[Dataset items]
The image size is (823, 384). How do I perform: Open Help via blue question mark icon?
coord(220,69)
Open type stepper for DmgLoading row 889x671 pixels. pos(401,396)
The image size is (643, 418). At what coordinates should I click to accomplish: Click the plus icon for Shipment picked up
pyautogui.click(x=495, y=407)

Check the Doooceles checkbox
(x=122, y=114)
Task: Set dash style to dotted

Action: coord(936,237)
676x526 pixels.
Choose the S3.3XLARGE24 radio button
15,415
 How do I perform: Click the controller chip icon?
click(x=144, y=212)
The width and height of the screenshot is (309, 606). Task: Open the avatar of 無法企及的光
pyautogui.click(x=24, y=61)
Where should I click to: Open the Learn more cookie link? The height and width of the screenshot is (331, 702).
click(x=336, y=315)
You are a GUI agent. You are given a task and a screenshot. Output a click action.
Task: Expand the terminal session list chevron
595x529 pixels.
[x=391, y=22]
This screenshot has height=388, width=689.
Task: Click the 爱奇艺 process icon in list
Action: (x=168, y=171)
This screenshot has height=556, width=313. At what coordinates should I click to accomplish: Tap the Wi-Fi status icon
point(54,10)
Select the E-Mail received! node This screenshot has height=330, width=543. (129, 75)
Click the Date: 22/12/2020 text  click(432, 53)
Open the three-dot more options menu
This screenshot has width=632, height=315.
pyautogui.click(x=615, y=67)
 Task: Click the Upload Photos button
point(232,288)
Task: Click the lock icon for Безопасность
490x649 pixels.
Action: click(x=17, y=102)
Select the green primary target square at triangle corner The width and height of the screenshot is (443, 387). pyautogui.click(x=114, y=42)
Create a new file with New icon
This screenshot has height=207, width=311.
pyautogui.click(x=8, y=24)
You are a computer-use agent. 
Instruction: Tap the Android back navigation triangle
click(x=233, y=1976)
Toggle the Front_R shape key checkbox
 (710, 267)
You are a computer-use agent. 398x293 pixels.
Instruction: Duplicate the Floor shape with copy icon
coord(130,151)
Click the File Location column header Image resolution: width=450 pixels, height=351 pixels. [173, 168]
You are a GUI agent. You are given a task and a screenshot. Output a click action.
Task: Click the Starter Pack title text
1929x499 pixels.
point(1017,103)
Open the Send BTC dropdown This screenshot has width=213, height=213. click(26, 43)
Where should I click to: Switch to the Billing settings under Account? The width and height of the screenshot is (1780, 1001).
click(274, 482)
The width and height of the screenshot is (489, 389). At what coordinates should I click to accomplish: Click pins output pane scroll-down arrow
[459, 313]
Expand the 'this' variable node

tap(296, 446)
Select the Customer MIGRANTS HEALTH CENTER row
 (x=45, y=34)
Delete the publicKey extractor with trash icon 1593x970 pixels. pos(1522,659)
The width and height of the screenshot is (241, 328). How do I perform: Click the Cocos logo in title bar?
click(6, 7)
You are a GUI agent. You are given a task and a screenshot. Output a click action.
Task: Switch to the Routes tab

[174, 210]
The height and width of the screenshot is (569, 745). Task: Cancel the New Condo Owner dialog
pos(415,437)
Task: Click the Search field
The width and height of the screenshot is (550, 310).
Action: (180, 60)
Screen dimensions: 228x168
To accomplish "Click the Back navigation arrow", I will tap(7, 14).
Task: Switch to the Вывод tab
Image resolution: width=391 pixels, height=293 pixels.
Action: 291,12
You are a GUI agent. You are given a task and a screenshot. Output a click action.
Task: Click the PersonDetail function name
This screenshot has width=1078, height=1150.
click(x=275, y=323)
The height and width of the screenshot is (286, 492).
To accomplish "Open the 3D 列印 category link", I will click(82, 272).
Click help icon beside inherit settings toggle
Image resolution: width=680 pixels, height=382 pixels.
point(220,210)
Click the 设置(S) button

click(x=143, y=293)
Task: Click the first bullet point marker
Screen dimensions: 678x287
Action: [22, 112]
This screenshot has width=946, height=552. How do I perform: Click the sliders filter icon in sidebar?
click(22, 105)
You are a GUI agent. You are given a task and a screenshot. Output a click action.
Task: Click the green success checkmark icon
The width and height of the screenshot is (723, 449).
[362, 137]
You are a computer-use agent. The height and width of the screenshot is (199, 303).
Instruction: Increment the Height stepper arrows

**Set task**:
Can you repeat every one of the rows above word for word, keeping each line unchanged?

**Written solution**:
The image size is (823, 384). How do I perform: Open Help via blue question mark icon?
coord(220,69)
Open type stepper for DmgLoading row 889x671 pixels. pos(401,396)
The image size is (643, 418). At what coordinates should I click to accomplish: Click the plus icon for Shipment picked up
pyautogui.click(x=495, y=407)

Check the Doooceles checkbox
(x=122, y=114)
Task: Set dash style to dotted

Action: coord(936,237)
676x526 pixels.
Choose the S3.3XLARGE24 radio button
15,415
 How do I perform: Click the controller chip icon?
click(x=144, y=212)
The width and height of the screenshot is (309, 606). Task: Open the avatar of 無法企及的光
pyautogui.click(x=24, y=61)
Where should I click to: Open the Learn more cookie link? The height and width of the screenshot is (331, 702).
click(x=336, y=315)
You are a GUI agent. You are given a task and a screenshot. Output a click action.
Task: Expand the terminal session list chevron
595x529 pixels.
[x=391, y=22]
This screenshot has height=388, width=689.
Task: Click the 爱奇艺 process icon in list
Action: (x=168, y=171)
This screenshot has height=556, width=313. At what coordinates should I click to accomplish: Tap the Wi-Fi status icon
point(54,10)
Select the E-Mail received! node This screenshot has height=330, width=543. (129, 75)
Click the Date: 22/12/2020 text  click(432, 53)
Open the three-dot more options menu
This screenshot has width=632, height=315.
pyautogui.click(x=615, y=67)
 Task: Click the Upload Photos button
point(232,288)
Task: Click the lock icon for Безопасность
490x649 pixels.
Action: click(x=17, y=102)
Select the green primary target square at triangle corner The width and height of the screenshot is (443, 387). pyautogui.click(x=114, y=42)
Create a new file with New icon
This screenshot has height=207, width=311.
pyautogui.click(x=8, y=24)
You are a computer-use agent. 
Instruction: Tap the Android back navigation triangle
click(x=233, y=1976)
Toggle the Front_R shape key checkbox
 (710, 267)
You are a computer-use agent. 398x293 pixels.
Instruction: Duplicate the Floor shape with copy icon
coord(130,151)
Click the File Location column header Image resolution: width=450 pixels, height=351 pixels. [173, 168]
You are a GUI agent. You are given a task and a screenshot. Output a click action.
Task: Click the Starter Pack title text
1929x499 pixels.
point(1017,103)
Open the Send BTC dropdown This screenshot has width=213, height=213. click(26, 43)
Where should I click to: Switch to the Billing settings under Account? The width and height of the screenshot is (1780, 1001).
click(274, 482)
The width and height of the screenshot is (489, 389). At what coordinates should I click to accomplish: Click pins output pane scroll-down arrow
[459, 313]
Expand the 'this' variable node

tap(296, 446)
Select the Customer MIGRANTS HEALTH CENTER row
 (x=45, y=34)
Delete the publicKey extractor with trash icon 1593x970 pixels. pos(1522,659)
The width and height of the screenshot is (241, 328). How do I perform: Click the Cocos logo in title bar?
click(6, 7)
You are a GUI agent. You are given a task and a screenshot. Output a click action.
Task: Switch to the Routes tab

[174, 210]
The height and width of the screenshot is (569, 745). Task: Cancel the New Condo Owner dialog
pos(415,437)
Task: Click the Search field
The width and height of the screenshot is (550, 310).
Action: (180, 60)
Screen dimensions: 228x168
To accomplish "Click the Back navigation arrow", I will tap(7, 14).
Task: Switch to the Вывод tab
Image resolution: width=391 pixels, height=293 pixels.
Action: 291,12
You are a GUI agent. You are given a task and a screenshot. Output a click action.
Task: Click the PersonDetail function name
This screenshot has width=1078, height=1150.
click(x=275, y=323)
The height and width of the screenshot is (286, 492).
To accomplish "Open the 3D 列印 category link", I will click(82, 272).
Click help icon beside inherit settings toggle
Image resolution: width=680 pixels, height=382 pixels.
point(220,210)
Click the 设置(S) button

click(x=143, y=293)
Task: Click the first bullet point marker
Screen dimensions: 678x287
Action: [22, 112]
This screenshot has width=946, height=552. How do I perform: Click the sliders filter icon in sidebar?
click(22, 105)
You are a GUI agent. You are given a task and a screenshot. Output a click action.
Task: Click the green success checkmark icon
The width and height of the screenshot is (723, 449).
[362, 137]
You are a computer-use agent. The height and width of the screenshot is (199, 303).
Instruction: Increment the Height stepper arrows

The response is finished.